Isaac Munroe St. John (November 19, 1827 - April 7, 1880) was a Confederate States Army brigadier general during the American Civil War. He was a lawyer, newspaper editor and civil engineer before the Civil War and a civil engineer after the Civil War. As a civil engineer, he worked for the Baltimore and Ohio Railroad Company (mainly in Maryland) and the Blue Ridge Railroad Company in South Carolina before the Civil War. After the war, he worked for the Louisville, Cincinnati and Lexington Railroad in Kentucky; the city of Louisville, Kentucky; and the Chesapeake and Ohio Railway Company (mainly in Virginia and West Virginia).

==Early life==
Isaac M. St. John was born on November 19, 1827, in Augusta, Georgia. He moved to New York, New York, with his parents, Isaac Richards St. John and Abigail Richardson Munroe St. John, and attended Poughkeepsie Collegiate School. He graduated from Yale University in 1845 and became a lawyer. In 1847, St. John became the editor of the Baltimore Patriot. He was a civil engineer with the Baltimore and Ohio Railroad Company between 1848 and 1855. He then moved to South Carolina where he became a civil engineer and chief of construction for the Blue Ridge Railroad Company between 1855 and 1861.

▬▬▬▬▬▬

*Set of tasks*.
#1 According to the Isaac M. St. John excerpt, which newspaper did he become editor of in 1847?
#2 Continue the Isaac M. St. John excerpt from where it ends.
The lines after this point are separate from the Isaac M. St. John excerpt.

▬▬▬▬▬▬

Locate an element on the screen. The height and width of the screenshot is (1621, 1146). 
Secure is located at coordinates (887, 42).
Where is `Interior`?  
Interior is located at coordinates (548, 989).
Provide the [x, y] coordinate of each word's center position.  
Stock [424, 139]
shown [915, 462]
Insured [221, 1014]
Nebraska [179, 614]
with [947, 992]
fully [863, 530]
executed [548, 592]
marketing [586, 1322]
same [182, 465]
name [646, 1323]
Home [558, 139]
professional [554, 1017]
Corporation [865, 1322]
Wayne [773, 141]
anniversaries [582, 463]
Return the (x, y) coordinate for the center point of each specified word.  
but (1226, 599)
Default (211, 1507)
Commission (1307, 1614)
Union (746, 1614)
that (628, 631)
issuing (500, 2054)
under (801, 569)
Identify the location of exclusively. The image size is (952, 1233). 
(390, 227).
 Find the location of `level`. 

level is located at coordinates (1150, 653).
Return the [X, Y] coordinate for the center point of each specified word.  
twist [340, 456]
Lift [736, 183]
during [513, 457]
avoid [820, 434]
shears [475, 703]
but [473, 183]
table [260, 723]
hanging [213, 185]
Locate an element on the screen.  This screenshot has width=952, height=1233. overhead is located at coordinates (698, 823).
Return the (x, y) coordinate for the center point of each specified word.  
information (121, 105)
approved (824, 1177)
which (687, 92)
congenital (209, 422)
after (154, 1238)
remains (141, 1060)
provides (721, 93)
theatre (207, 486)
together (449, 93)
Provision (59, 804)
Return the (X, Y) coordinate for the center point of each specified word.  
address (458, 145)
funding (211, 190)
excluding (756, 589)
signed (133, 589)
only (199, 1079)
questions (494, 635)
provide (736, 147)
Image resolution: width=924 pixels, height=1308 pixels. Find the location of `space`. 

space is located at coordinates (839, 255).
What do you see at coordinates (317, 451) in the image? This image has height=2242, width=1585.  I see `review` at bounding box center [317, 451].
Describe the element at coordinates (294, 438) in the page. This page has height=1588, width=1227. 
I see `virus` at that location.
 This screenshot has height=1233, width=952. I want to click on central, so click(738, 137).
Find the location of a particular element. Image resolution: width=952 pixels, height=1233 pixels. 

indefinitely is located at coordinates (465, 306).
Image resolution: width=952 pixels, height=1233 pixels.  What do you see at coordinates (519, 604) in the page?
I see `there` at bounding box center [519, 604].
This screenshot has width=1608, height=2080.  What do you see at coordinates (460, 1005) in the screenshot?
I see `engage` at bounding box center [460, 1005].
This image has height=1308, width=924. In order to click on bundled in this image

▬▬▬▬▬▬

*Responses by task*.
#1 The Baltimore Patriot.

#2
==American Civil War service==
Isaac M. St. John began the Civil War as a private in the Fort Hill Guards of South Carolina in April 1861. By October 3, 1861, he was an engineer in the Army of the Peninsula. By April 1862, he was Brigadier General John B. Magruder's chief engineer at Yorktown, Virginia, in the Peninsula Campaign with the rank of captain. On April 18, 1862, St. John became the Chief of the Bureau of Nitre and Mining, an assignment which he held until February 16, 1865. In this position, he produced crucial ordnance supplies, including gunpowder and metals, for the Confederate Army, even as the Union blockade of Southern ports became increasingly effective. Among other things, he found limestone caves containing saltpeter in the southern Appalachian Mountains. He was appointed major, CSA artillery, September 26, 1862 and lieutenant colonel, CSA, Nitre and Mining Corps, May 28, 1863.

St. John resigned from the Nitre and Mining Bureau on January 31, 1864, because the Confederate Senate accused him of protecting draft dodgers. His resignation was refused and the charge was proven untrue. He was promoted to colonel on June 15, 1864.

On February 16, 1865, by special act of the Confederate Congress, St. John was promoted to brigadier general and was appointed commissary general of subsistence because of his procurement skills. He relieved some supply problems through direct acquisitions but his innovations came too late in the war to make a significant impact.

St. John was paroled at Thomasville, Georgia, about June 1, 1865, and was promptly pardoned on June 19, 1865, after having taken the oath of amnesty on June 18.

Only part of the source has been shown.